- **To do**: Pick out each line below that contains the string "link", and copy those lines. Capital and lowercase letters count as different.

- **Data section**:
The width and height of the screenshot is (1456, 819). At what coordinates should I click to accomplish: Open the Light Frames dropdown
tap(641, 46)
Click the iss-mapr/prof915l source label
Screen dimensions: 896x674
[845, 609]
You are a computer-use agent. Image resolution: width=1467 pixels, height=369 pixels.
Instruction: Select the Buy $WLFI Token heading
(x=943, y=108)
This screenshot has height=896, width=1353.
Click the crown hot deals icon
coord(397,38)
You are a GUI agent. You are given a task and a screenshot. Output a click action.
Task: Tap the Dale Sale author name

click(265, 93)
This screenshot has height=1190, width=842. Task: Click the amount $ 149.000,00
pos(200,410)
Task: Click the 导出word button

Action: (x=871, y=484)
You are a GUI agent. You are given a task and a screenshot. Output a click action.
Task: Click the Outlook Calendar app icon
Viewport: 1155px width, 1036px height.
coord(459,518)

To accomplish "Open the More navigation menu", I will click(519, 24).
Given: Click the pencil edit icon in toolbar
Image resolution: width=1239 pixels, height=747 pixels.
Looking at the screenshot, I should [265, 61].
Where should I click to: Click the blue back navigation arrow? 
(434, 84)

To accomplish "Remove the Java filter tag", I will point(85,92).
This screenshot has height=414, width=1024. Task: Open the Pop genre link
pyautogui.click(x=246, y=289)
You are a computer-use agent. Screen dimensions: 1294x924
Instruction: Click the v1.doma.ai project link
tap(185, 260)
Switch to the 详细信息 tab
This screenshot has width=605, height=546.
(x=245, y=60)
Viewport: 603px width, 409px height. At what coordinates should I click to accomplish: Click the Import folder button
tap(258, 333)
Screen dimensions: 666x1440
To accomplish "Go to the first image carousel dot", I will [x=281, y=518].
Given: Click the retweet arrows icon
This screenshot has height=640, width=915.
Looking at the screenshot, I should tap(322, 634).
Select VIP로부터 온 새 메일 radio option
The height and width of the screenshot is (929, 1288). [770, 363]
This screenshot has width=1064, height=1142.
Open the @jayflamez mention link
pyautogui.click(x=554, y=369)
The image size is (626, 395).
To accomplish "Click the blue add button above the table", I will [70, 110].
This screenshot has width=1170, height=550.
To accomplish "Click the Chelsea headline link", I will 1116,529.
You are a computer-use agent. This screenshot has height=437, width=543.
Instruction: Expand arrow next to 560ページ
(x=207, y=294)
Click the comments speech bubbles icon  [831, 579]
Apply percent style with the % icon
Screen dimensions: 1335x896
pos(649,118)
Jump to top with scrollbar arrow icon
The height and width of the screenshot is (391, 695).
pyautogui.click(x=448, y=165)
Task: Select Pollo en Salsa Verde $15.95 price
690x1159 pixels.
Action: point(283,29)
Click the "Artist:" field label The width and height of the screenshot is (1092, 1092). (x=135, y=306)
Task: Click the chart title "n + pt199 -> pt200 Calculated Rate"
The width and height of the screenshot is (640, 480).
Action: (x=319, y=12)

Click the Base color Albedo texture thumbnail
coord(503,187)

- **Solution**:
This screenshot has height=414, width=1024. Task: Open the Pop genre link
Instruction: Click the v1.doma.ai project link
Open the @jayflamez mention link
To accomplish "Click the Chelsea headline link", I will 1116,529.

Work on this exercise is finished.